I also check whether the variances of male and female clients’ credit limits are equal:
library(car)
leveneTest(Bdata$Credit_Limit, Bdata$Gender)
## Levene's Test for Homogeneity of Variance (center = median)
## Df F value Pr(>F)
## group 1 75.917 < 2.2e-16 ***
## 498
## ---
## Signif. codes: 0 '***' 0.001 '**' 0.01 '*' 0.05 '.' 0.1 ' ' 1
Based on the p-value, the null hypotheses that the variances are equal can be rejected.
If the assumptions of normality and equal variances were not
violated, I would opt for and independent samples t-test
(t.test(Bdata$Credit_Limit ~ Bdata$Gender, var.equal=TRUE, alternative="two.sided")).

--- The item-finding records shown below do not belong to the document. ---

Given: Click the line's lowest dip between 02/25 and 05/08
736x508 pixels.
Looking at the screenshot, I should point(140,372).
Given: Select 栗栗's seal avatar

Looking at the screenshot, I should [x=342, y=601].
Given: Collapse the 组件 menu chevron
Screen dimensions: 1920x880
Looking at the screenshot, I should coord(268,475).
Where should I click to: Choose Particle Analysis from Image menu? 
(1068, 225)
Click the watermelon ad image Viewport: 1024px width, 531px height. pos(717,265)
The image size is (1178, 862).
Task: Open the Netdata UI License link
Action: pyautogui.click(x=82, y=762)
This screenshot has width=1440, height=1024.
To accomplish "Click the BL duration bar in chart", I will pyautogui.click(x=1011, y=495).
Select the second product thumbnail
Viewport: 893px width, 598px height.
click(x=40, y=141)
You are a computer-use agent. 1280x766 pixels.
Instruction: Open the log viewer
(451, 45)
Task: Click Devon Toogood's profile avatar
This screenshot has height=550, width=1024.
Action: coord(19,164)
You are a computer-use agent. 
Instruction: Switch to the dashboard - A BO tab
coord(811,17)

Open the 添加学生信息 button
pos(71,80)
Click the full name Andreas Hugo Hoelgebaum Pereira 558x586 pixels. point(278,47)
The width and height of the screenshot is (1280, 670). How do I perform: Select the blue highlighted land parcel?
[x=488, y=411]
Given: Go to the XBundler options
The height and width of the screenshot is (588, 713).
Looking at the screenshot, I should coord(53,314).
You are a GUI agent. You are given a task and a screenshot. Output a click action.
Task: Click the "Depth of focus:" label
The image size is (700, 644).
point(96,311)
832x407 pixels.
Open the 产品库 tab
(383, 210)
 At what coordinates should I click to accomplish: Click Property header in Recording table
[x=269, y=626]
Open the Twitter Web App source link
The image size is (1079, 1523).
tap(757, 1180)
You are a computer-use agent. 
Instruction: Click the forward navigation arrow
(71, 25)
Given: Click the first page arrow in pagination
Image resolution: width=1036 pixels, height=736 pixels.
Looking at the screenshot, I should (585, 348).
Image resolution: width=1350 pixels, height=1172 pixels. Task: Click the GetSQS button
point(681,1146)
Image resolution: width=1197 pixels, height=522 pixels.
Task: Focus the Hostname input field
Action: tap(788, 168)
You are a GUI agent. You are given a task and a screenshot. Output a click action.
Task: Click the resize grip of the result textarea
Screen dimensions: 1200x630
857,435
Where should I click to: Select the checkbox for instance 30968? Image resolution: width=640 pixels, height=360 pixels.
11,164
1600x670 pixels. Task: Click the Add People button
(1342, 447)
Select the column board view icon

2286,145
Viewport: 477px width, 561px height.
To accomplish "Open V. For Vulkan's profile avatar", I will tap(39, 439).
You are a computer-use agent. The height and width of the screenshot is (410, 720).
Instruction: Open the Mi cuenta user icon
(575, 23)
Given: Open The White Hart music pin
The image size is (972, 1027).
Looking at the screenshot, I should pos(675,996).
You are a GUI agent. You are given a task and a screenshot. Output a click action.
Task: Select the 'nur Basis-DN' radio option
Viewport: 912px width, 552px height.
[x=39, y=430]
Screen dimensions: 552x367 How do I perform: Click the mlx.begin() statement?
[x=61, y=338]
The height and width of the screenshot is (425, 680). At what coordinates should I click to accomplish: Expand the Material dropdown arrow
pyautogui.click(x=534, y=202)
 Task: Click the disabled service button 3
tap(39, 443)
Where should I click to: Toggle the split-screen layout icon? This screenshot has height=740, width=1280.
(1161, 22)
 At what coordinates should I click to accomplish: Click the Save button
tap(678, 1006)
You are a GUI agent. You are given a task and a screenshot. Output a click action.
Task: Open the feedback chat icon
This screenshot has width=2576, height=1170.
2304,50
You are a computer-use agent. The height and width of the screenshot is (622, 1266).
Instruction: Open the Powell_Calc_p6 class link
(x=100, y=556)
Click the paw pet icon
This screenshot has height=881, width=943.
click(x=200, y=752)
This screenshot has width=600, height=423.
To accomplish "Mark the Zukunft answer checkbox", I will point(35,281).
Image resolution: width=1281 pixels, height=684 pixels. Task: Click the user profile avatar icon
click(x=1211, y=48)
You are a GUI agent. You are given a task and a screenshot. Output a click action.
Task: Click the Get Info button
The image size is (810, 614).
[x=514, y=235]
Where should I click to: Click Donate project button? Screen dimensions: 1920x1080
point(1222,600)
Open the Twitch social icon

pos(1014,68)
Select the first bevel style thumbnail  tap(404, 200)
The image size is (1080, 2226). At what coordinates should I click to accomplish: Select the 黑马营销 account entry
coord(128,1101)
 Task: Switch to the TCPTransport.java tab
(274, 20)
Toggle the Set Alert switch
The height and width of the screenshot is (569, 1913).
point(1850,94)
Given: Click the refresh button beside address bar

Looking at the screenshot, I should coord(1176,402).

However, the assumptions are significantly violated, consequently, a non-parametric Wilcoxon rank-sum test should be used.
H0: The distribution locations of credit limits are the same for male and female clients.
H1: The distribution locations of credit limits are different for male and female clients.
wilcox.test(Bdata$Credit_Limit ~ Bdata$Gender,
correct=FALSE,
exact=FALSE,
alternative="two.sided")
##
## Wilcoxon rank sum test
##
## data: Bdata$Credit_Limit by Bdata$Gender
## W = 42578, p-value < 2.2e-16
## alternative hypothesis: true location shift is not equal to 0
Given the results, I reject the null hypothesis that the distribution locations of credit limits are the same for men and women.
Finally, I calculate the effect size:
library(effectsize)
effectsize(wilcox.test(Bdata$Credit_Limit ~ Bdata$Gender,
correct=FALSE,
exact=FALSE,
alternative="two.sided"))
## r (rank biserial) | 95% CI
## --------------------------------
## 0.46 | [0.37, 0.54]
interpret_rank_biserial(0.46)
## [1] "very large"
## (Rules: funder2019)
The effect size, measured as rank biserial correlation, reveals a very large difference between the two distributions.